## FRAGMENTO DEL DOCUMENTO
****************

CINE > MEL GIBSON Y NICOLAS CAGE: DOS POLICíAS DEMENCIALES

La marca de la gorra

Esta semana trae dos estrenos policiales notables por lo feroz y poderosas de las interpretaciones de sus protagonistas. En una, Nicolas Cage pone su furia desencajada y psicopática al servicio de Werner Herzog para filmar en una Nueva Orleáns inundada una supuesta remake de Un maldito policía, la película de Abel Ferrara con Harvey Keitel. En la otra, Mel Gibson vuelve, con Al filo de la oscuridad, tras siete años de ausencia como actor, a soltar la ira vengativa que viene atravesando todas sus películas desde Mad Max. Dos tours de force memorables.

****************

## CONSIGNAS DE TRABAJO
1) Copia de la reseña de cine el pasaje que va desde "La marca de" hasta "de force memorables.".
2) Responde según la reseña de cine:
(a) ¿En qué ciudad filma Werner Herzog su película con Nicolas Cage?
(b) ¿Cuántos años estuvo Mel Gibson ausente como actor?
(c) ¿Qué actor protagonizaba la película de Abel Ferrara?
Las entradas proceden de una fuente distinta.

## Registros de una colección
****************

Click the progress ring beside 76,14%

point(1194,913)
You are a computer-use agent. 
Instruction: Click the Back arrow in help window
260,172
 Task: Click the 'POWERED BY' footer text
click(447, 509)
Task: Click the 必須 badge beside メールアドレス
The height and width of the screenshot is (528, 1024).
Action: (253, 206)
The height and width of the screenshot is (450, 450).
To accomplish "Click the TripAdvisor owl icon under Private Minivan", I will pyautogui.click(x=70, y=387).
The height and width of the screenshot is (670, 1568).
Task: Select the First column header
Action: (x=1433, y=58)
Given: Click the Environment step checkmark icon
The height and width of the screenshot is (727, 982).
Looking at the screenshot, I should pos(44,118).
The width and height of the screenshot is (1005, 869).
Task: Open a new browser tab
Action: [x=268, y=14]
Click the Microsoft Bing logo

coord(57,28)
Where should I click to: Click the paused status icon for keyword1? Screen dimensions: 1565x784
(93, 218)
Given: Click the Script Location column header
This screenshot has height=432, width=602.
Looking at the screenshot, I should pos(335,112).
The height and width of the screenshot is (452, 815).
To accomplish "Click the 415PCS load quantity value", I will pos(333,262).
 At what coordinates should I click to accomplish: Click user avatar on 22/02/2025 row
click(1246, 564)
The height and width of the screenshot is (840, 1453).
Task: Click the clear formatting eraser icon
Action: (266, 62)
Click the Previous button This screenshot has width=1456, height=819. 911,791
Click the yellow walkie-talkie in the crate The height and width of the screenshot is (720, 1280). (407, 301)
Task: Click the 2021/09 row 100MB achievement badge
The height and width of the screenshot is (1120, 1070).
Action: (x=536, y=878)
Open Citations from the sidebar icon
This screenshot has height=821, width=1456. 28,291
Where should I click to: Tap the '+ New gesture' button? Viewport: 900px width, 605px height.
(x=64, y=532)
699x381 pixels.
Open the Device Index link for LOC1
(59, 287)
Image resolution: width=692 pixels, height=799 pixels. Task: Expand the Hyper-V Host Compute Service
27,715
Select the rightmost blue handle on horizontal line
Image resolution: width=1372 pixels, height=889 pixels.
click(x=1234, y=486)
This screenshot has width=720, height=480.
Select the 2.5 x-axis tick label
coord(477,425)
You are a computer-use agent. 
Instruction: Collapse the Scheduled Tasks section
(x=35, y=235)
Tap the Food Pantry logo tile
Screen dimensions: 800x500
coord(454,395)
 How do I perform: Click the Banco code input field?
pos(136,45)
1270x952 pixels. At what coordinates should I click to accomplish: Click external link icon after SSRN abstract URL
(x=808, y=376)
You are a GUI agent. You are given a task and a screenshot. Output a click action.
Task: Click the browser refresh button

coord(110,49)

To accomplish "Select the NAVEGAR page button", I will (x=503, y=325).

****************

## RESPUESTAS POR TAREA
1)
La marca de la gorra

Esta semana trae dos estrenos policiales notables por lo feroz y poderosas de las interpretaciones de sus protagonistas. En una, Nicolas Cage pone su furia desencajada y psicopática al servicio de Werner Herzog para filmar en una Nueva Orleáns inundada una supuesta remake de Un maldito policía, la película de Abel Ferrara con Harvey Keitel. En la otra, Mel Gibson vuelve, con Al filo de la oscuridad, tras siete años de ausencia como actor, a soltar la ira vengativa que viene atravesando todas sus películas desde Mad Max. Dos tours de force memorables.

2)
(a) En una Nueva Orleáns inundada.
(b) Siete años.
(c) Harvey Keitel.